Potrebbe aprirsi una battaglia legale tra Beretta Holding e la statunitense Sturm Ruger & Co., storico produttore di armi con sede a Southport, Connecticut, di cui il gruppo bresciano è secondo azionista dallo scorso ottobre con poco meno del 10% del capitale (primo azionista è BlackRock con il 16%). A riferirlo è il Financial Times, secondo il quale la holding lussemburghese guidata da Pietro Gussalli Beretta starebbe lavorando con i propri consulenti per prepararsi a una contesa «per delega», che prevede anche la ricerca di potenziali candidati da proporre per il Consiglio di amministrazione di Ruger in vista dell’assemblea annuale prevista entro la fine dell’anno.
L’obiettivo
In ottobre – sempre secondo il Financial Times –, Ruger aveva adottato la cosiddetta strategia di difesa «poison pill» per bloccare un’eventuale scalata ostile, dopo che Beretta aveva portato la propria partecipazione dal 7,7% al 9%, successivamente sfiorando il 10%. Obiettivo dell’operazione non era tanto acquisire il controllo della società statunitense, quanto avviare discussioni con la dirigenza su nuove partnership strategiche.

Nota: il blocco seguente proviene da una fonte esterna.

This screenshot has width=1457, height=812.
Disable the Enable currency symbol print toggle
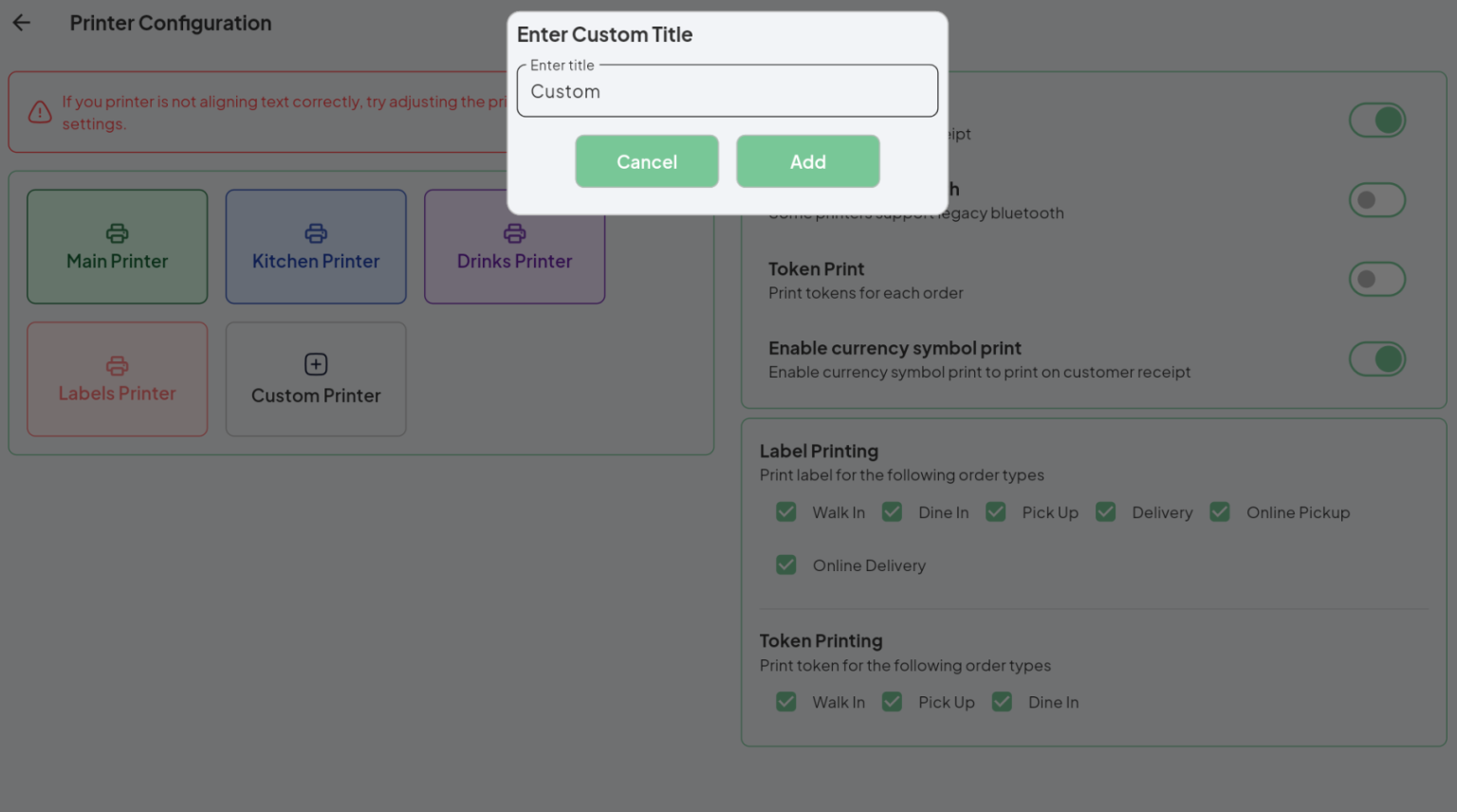(1377, 359)
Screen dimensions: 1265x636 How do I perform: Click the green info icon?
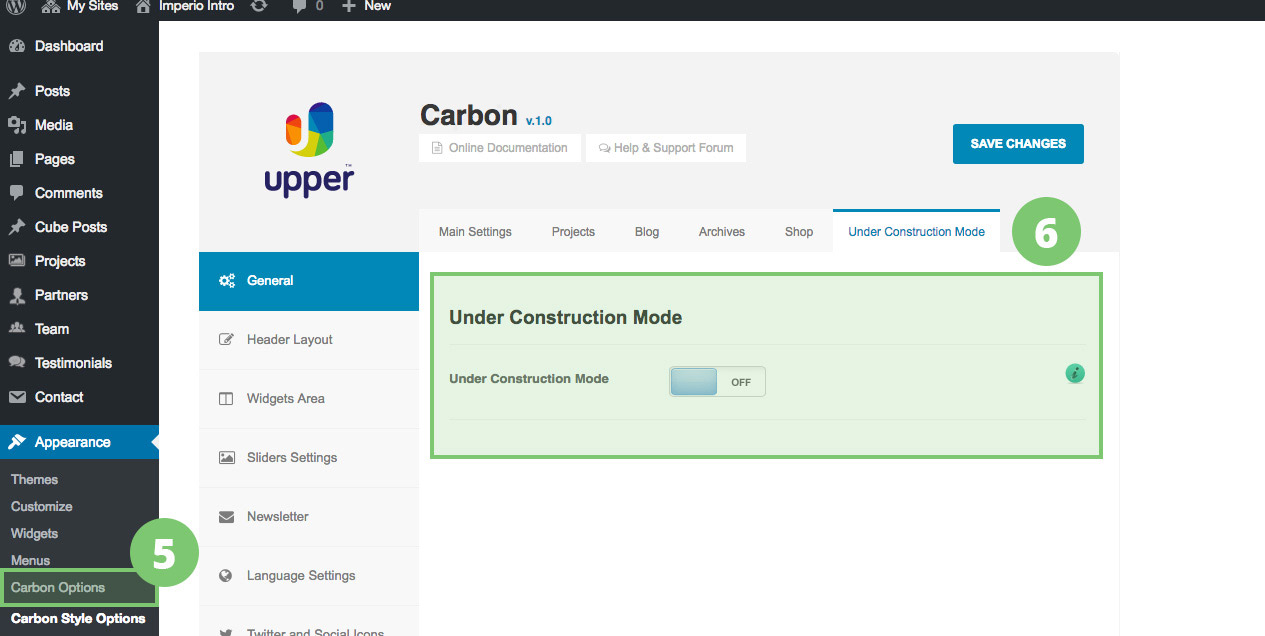1075,374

Tuttavia, queste trattative non hanno mai portato a risultati concreti, dando il via a un carteggio tra le due aziende: Beretta Holding ha inviato lettere di sollecito chiedendo una revisione della governance e una maggiore supervisione del management. Lo scontro arriva in un momento in cui Ruger deve fare i conti con un rallentamento delle vendite e un forte calo degli utili.
Il titolo in Borsa ha perso oltre il 60% rispetto ai massimi del 2021, sebbene abbia recuperato parzialmente dopo che Beretta ha reso pubblica la propria partecipazione (la capitalizzazione di Ruger era pari a 587 milioni di dollari alla chiusura di lunedì scorso). I conti di Beretta Holding, invece, restano solidi: il gruppo ha registrato ricavi per 1,68 miliardi nel 2025, in crescita rispetto ai 1,59 miliardi del 2024.

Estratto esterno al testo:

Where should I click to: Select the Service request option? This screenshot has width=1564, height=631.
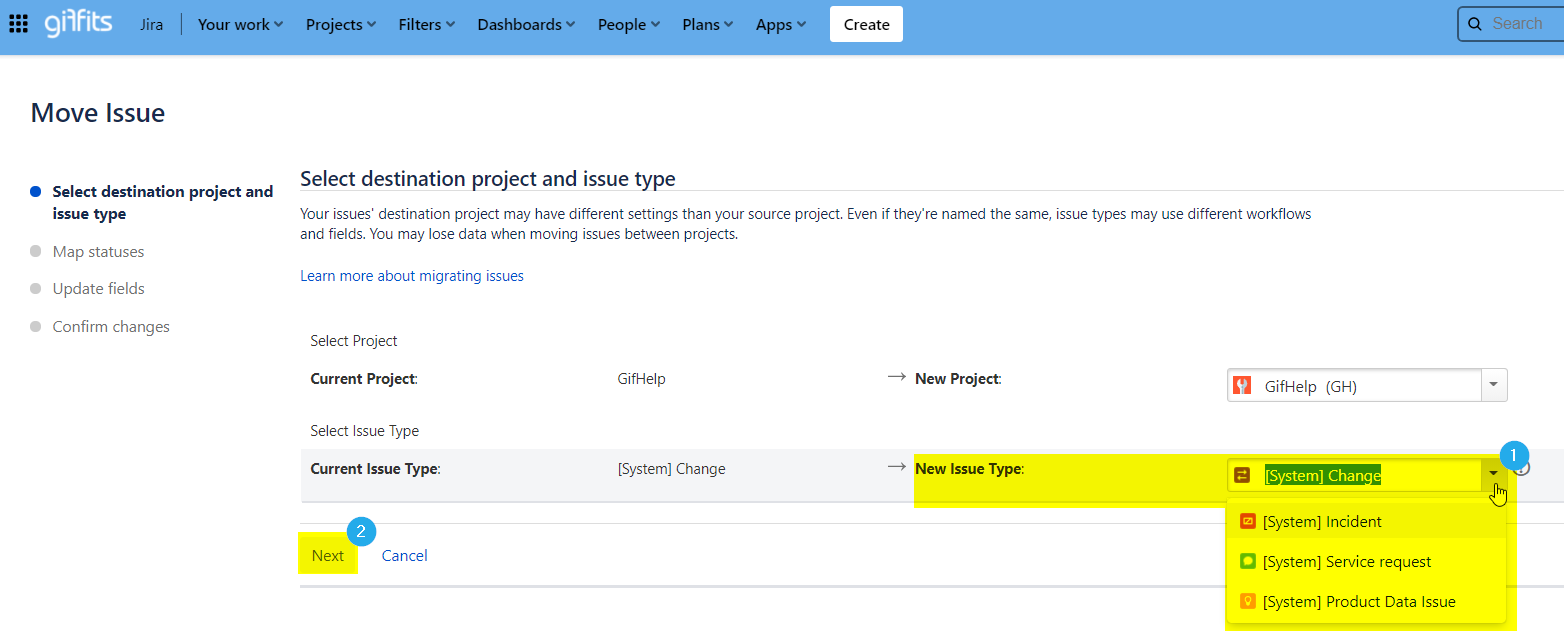click(x=1346, y=562)
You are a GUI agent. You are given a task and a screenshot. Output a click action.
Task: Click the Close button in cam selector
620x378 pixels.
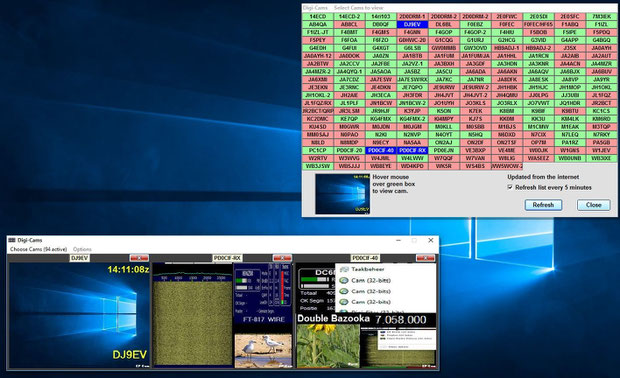(x=594, y=205)
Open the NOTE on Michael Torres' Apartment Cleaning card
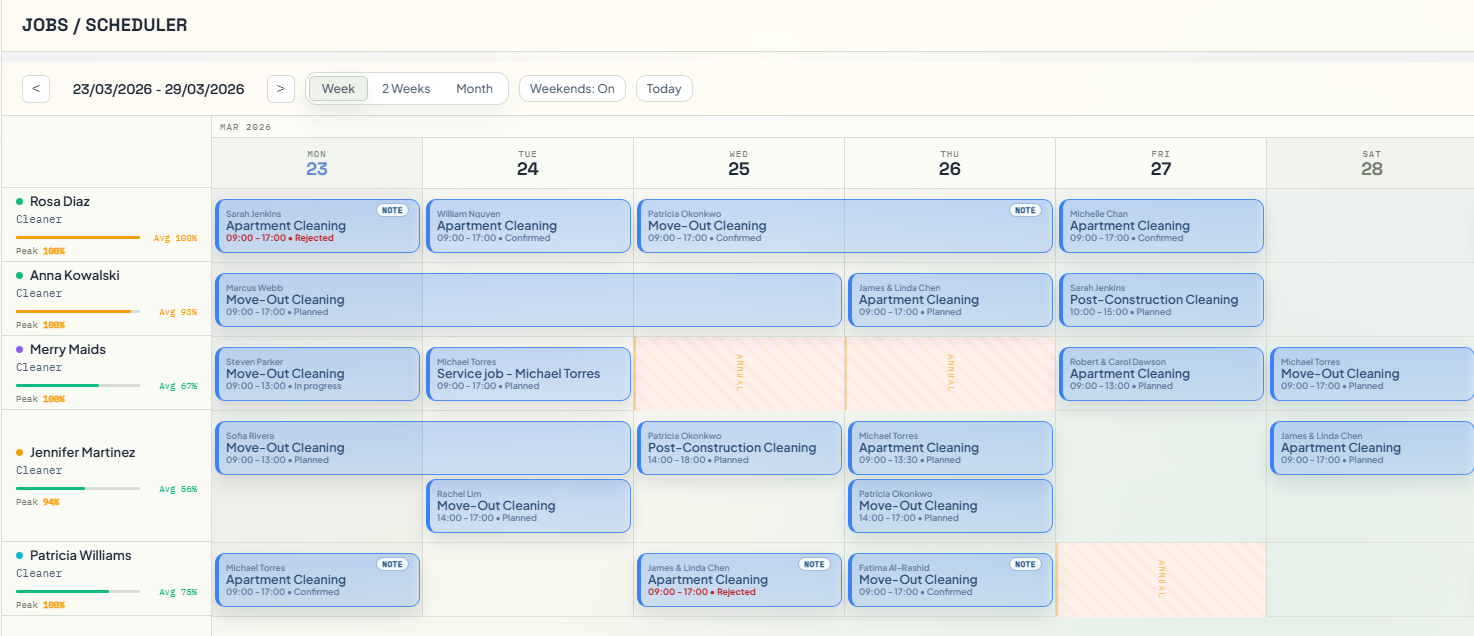Image resolution: width=1474 pixels, height=636 pixels. pyautogui.click(x=392, y=564)
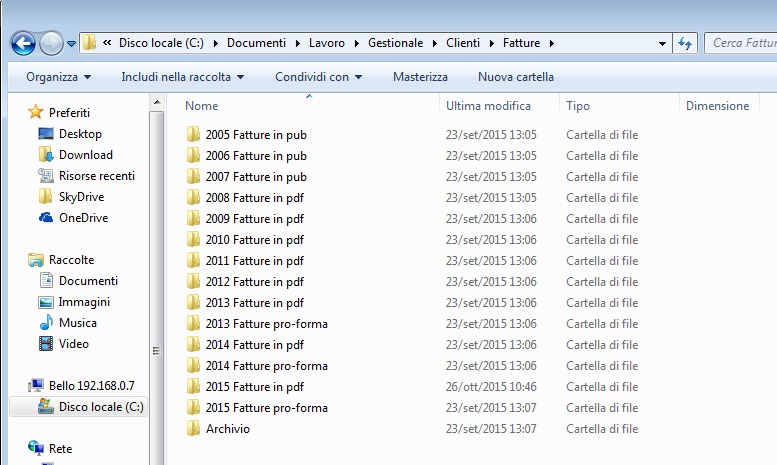Click the Rete network icon in sidebar
This screenshot has width=777, height=465.
[x=36, y=449]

La collaborazione con Garmin

Nel frattempo Beretta, che è la più antica fabbrica d'armi al mondo e ha sede a Gardone Valtrompia, festeggia il suo 500esimo anniversario con una collaborazione con Garmin, leader mondiale nella tecnologia Gps e smartwatch. Da questa partnership nascerà Marq Commander (Gen 2), moderno orologio di lusso in titanio e fibra di carbonio che verrà presentato in edizione limitata a 500 esemplari in tutto il mondo: è progettato per garantire prestazioni elevate in ambienti difficili, con funzionalità di utilizzo tattico, di navigazione e smartwatch avanzate.